Doktrin seperti misalnya: sabda pandhita ratu, ratu gung binathara bau dhendha anyakrawati, Rajasanagara Sang Amurwabhumi) (Maharaja Negara Pemelihara Bumi) yang kemudian berlanjut pada gelar-gelar raja Mataram (Mentaram Islam): Pakubuwono, Hamengkubuwono, Sayidin panatagama khalifatullah serta konsep patrilineal, menunjukan bagaimana kekusaan seorang raja (pemimpin) bersifat mutlak dan tergugat. Dengan gelar-gelar kebesaran itu kekuasaan Raja-raja atau pemimpin Jawa tidak saja sebagai pusat kekuasaan sosial tetapi juga menjadi pusat kosmos atau semesta, bahkan menjadi wakil Tuhan di bumi. Raja sebagai Tuhan dan rakyat sebagai titah atau mahluk yang tergantung sepenuhnya pada tangan kekuasaan Raja.

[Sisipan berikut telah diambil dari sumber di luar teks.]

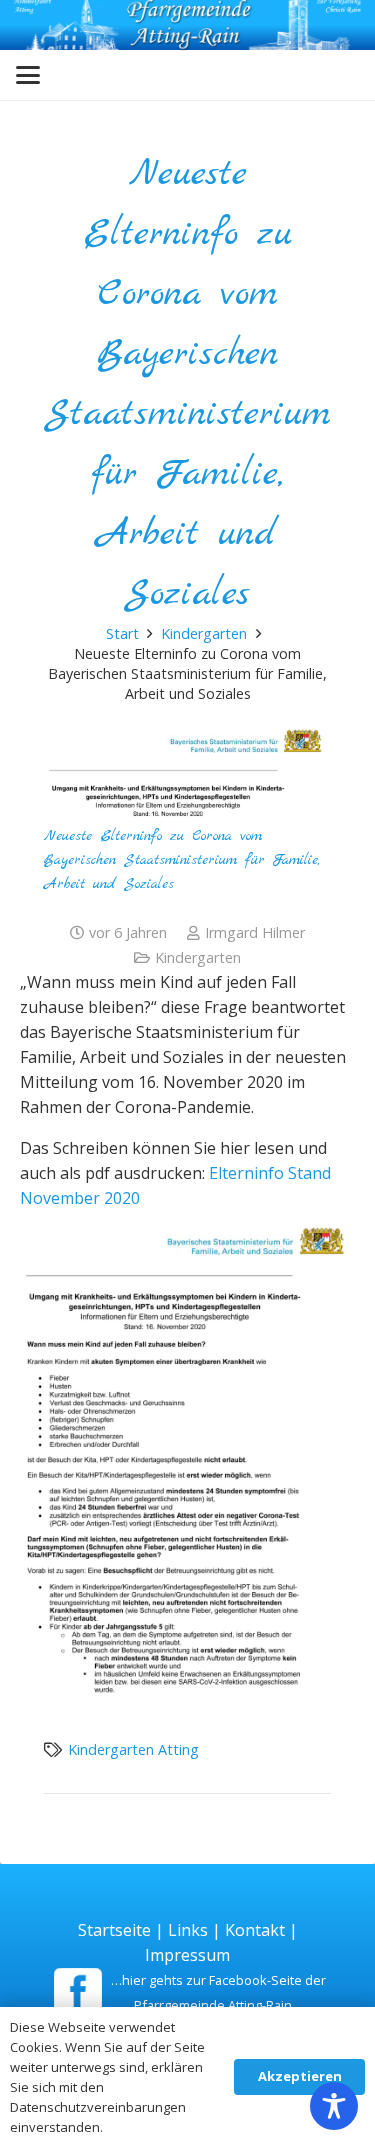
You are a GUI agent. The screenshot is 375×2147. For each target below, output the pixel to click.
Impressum (187, 1955)
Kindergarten (198, 957)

Paham dan konsep kepemimpinan Jawa yang cenderung otoriter, patrilineal, dan feodal ini berhadapan dengan konsep dan pola kepemimpinan Melayu  yang lebih demokratis dan egaliter dimana raja bukan merupakan pusat kekuasaan apalagi pusat semesta. Hal ini diperlihatkan dalam Bulang Cahaya  ketika Raja Jaafar mengangkat Sultan Abdulrahmansyah sebagi Sultan. Faktor geneologi atau “trah” dan garis keturunan  raja tidak memiliki kebenaran yang mutlak tapi dapat juga dikritik atau dikontrol. Hal ini menunjukkan bahwa kebudayaan Melayu senantiasa bersifat lentur terhadap pengaruh budaya-budaya lainnya.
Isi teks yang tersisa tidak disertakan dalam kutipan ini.